La vida es un constante fluir de nombres que en algunos momentos parecen decisivos en la historia, pero que en realidad son la espuma de los días. Es esencial recordar que estamos de paso en este mundo, y la conciencia de nuestra temporalidad nos lleva a vivir con humildad. La vida es corta, pero puede ser una larga desgracia, dependiendo de lo que hagamos con ella.
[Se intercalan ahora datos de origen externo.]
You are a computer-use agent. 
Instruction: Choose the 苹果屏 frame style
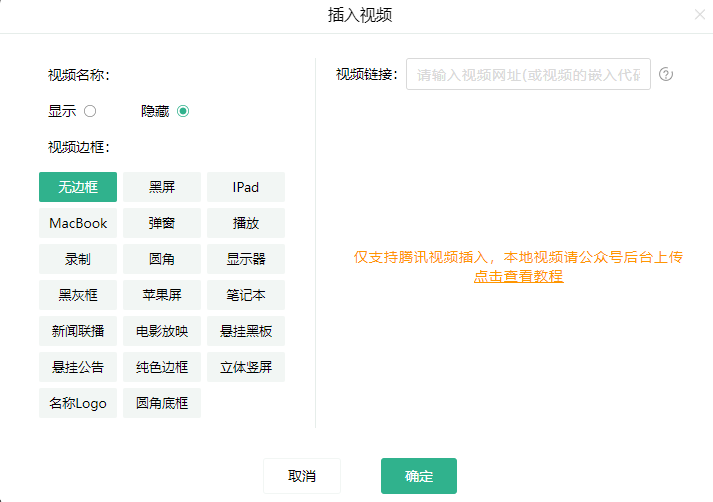pyautogui.click(x=162, y=295)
En los Salmos, el rey David nos recuerda que nuestros días son como la hierba del campo: florecen y desaparecen rápidamente (ver Salmo 103:15, 16). Es necesario reflexionar sobre la brevedad de nuestra existencia, y cómo nuestra actitud ante la vida se ve influenciada por esta realidad. Si recordáramos siempre nuestra transitoriedad, evitaríamos muchos de los errores que cometemos por orgullo o negligencia. Al final, lo único que permanecerá de nosotros serán nuestros recuerdos, ya sean buenos o malos, según cómo hayamos vivido.
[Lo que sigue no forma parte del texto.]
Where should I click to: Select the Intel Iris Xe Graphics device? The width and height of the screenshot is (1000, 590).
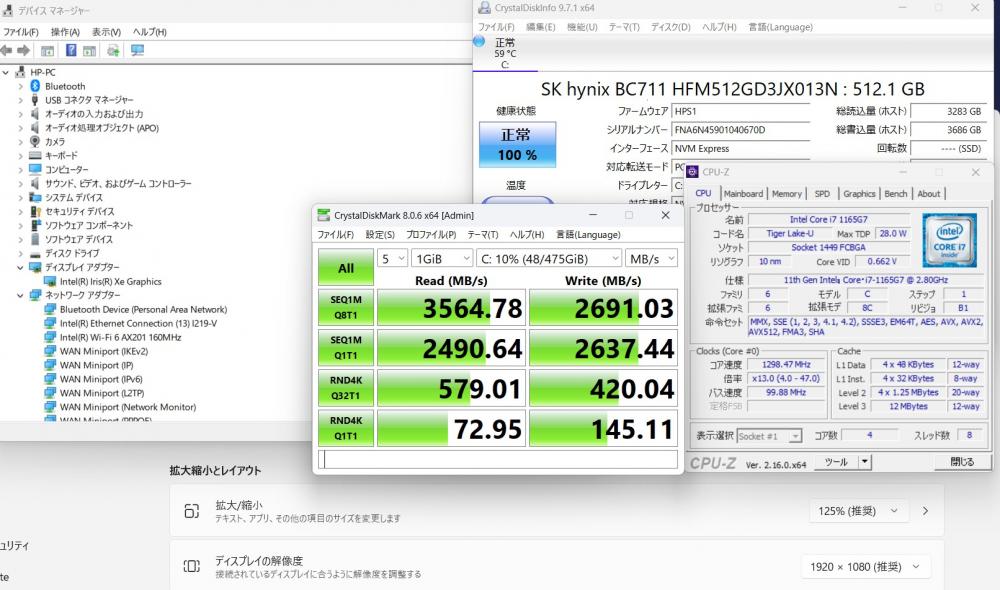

Este sentido de paso por la vida también está ligado a la esperanza cristiana. Mil años antes de Cristo, el salmista se refirió a la segunda venida del Señor para reunir a su pueblo: “Vendrá nuestro Dios, y no callará; fuego consumirá delante de él, y tempestad poderosa le rodeará. Convocará a los cielos de arriba, y a la tierra, para juzgar a su pueblo. Juntadme mis santos, los que hicieron conmigo pacto con sacrificio” (Salmos 50:3-5). Cristo ha prometido regresar para redimir a los suyos, y esa esperanza nos da sentido en medio de la incertidumbre de la vida.
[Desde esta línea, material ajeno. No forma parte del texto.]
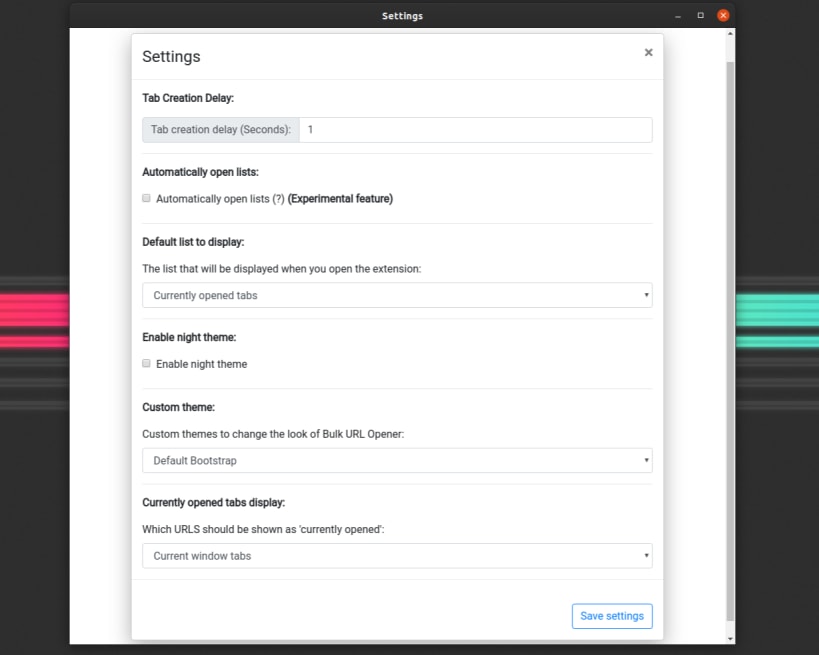Click the scrollbar down arrow

tap(730, 638)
El regreso de Cristo dominaba la inteligencia, sostenía la esperanza e inspiraba la conducta de los apóstoles. Ellos consideraban que el regreso de Jesús era “la esperanza bienaventurada” (Tito 2:13). Creían que todas las profecías y las promesas de las Escrituras se cumplirían para su segunda venida (2 Pedro 3:13), pues ésta constituye el puerto del peregrinaje cristiano. La fe cristiana pierde su vigor cuando se olvida esta promesa. Por eso, todos los que aman a Jesús esperan con ansiedad el día cuando podrán verlo cara a cara.